My point is that the Secret Sauce of Investment is a finicky, complex, delicate recipe with eleventy billion ingredients. You can’t even taste most of the flavors in the end product. They’re beyond human perception. That’s just how it is.
And that’s what makes it so hard to notice when the flavor’s off…
When The Secret Sauce Spoils
You can’t tell when you’re making the Secret Sauce wrong because you can’t predict emotional responses. You can guess and you can hope, but that’s the best you can do. The most successful creatives are the best guessers and most of them can’t tell you how they’re making the Secret Sauce because they just make shit they think people will like.
Worse, you can’t even tell when your Secret Sauce has gone bad. By the time it stinks enough for you to know, it’s been so bad for so long that there’s no knowing why it spoiled.
I get hundreds of questions from people whose Sauce has gone or is going bad. And as I noted above, every question someone has the stones to ask represents ten or a hundred people too afraid to ask the same question. That means that there are thousands of people reading this right now — maybe tens of thousands — whose Secret Sauce isn’t passing mustard. And many don’t even know it.
Investment doesn’t break. It doesn’t snap. It doesn’t crack or collapse. It just fades. Slowly.
Disinvested players can still enjoy the game they’re playing. They can be Engaged. The problem is the Engagement doesn’t last beyond the game. So, Adam’s having fun, but he isn’t really Invested. And this week, he’s feeling a little under the weather. So, he decides to skip the game. It’s not that the game isn’t fun, it’s just that thinking about missing the game doesn’t hurt bad enough to overcome his headache. Meanwhile, Beth suddenly remembers mid-battle that she forgot to order coffee pods. It’s not her turn and she’s not too worried about what Chris and Danielle are up to, so she just alt-Tabs over to a browser window and shoots off an Amazon order quick-like. And Chris? When his turn is over, he decides to post a picture of his new dice on Instagram while he waits for Beth to figure out what spell to cast.
But maybe that’s not your table. Maybe everyone does mostly show up and everyone’s attentive. But suddenly, during a serious confrontation with a nasty devil you’ve been building toward for a week, Beth cracks a dumbass joke, ruining the mood.
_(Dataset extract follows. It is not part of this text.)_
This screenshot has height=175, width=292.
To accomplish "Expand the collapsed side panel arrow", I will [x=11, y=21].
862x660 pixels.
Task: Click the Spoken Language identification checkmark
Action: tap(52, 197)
Or maybe the party’s just not really sympathetic to the questgiver. Or Chris figures he can pickpocket the town burgher because, “he’s probably got good stuff and he’s not an important character, really.”
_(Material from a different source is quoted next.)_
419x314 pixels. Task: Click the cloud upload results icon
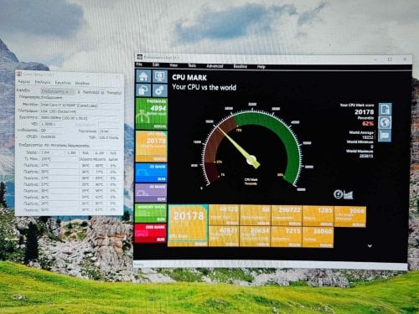tap(143, 90)
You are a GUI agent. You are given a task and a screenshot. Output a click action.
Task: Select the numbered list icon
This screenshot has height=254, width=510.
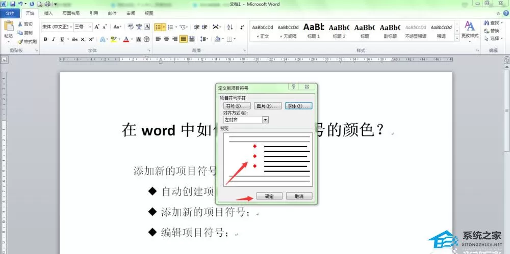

I ain’t saying every lapse in focus and every sick call means your players have checked out. I ain’t saying a player willing to crack a stupid joke at a tense moment means you run a shit game. But if they start becoming more frequent occurrences, it’s likely your players’ Investment is fading. If you’re really into a game, you don’t want to skip a session unless you absolutely have to. The easier it is for you to just pass this week, the less into the game you are. The more invested you are in the tense, terrifying negotiation with the pit fiend, the less your brain is even capable of coming up with a stupid joke. All else being equal.
As a GM, you feel all that shit. You know something’s off when the players are canceling a little too often or when their attention is drifting or when you can’t reign in the jokes when it really matters. And if, on the surface, everyone seems to be having a good time, you’ll assume these are minor behavioral issues that just need some fixing. But your efforts to fix them will fall flat and you won’t know why. And so, you start to feel Disinvested. You’ll say you’re tired or stressed or burnt out and maybe you’ll blame outside factors — and maybe outside factors are part of the problem — but your Investment isn’t driving you to overcome your stress and tiredness. Which is weird. Gaming is a hobby. It’s a thing you do to relieve stress. When you get stressed, you should want to game more, not less.
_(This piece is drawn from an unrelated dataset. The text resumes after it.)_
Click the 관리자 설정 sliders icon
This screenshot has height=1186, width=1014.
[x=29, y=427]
The point is, now you’re burning out. So you cancel games. Or you just don’t put the effort in that you should. And that leaves your players even more Disinvested. And now everyone knows — subconsciously at least — that the game’s circling the drain and everyone’s just going through the motions.
The ending of this story varies. Sometimes, a totally unrelated conflict breaks out that snaps the game. And it seems like the conflict is what did it. Other times, one player quits and that triggers an exodus. But often, games die with a whimper, not a bang. A session gets canceled and it never gets rescheduled. Someone will occasionally say, “Hey, maybe we should try to schedule a session,” but the session never happens and the game just goes away.
Of course, that takes a while. A game can get stuck in a Mildly Disinvested state for months or years. Hell, people can even play through entire campaigns in that state. Game Masters running those games e-mail me about their attendance issues or their players’ murderhobo tendencies, but they always start with, “My game is going well and everyone is having fun, but…” Of course, some GMs can run games for Mildly Disinvested players happily for years and years. But many GMs — especially the sort of GMs who seek advice about running better games — can’t really stay happy for long like that.
Again, though, none of these problems prove categorically that your players are Disinvested. Hell, these problems happen at every table. People are people. But there’s an inverse correlation between the frequency of these problems — and many other problems — and your players’ Investment. I’m not saying that if you mix the proper Secret Sauce, you’ll never have an attendance problem or a murderhobo. What I’m saying is that if you have an attendance or murderhobo problem that seems to defy solution, mixing a better batch of Secret Sauce is very likely to mitigate it.
Investment doesn’t cause problems and it doesn’t solve them. People cause problems and problems will always happen. Investment just reduces the problems to a manageable level.
My Secret Recipe
This site — speaking as broadly and generally as possible — is my Secret Sauce Recipe. Everything I’ve written — and everything I ever will — is just me tinkering with the recipe and sharing my results with you. That’s why I’m here. When I say, “Speak to your players about their characters,” I’m giving you one of the eleventy billion secret herbs and spices I’ve discovered.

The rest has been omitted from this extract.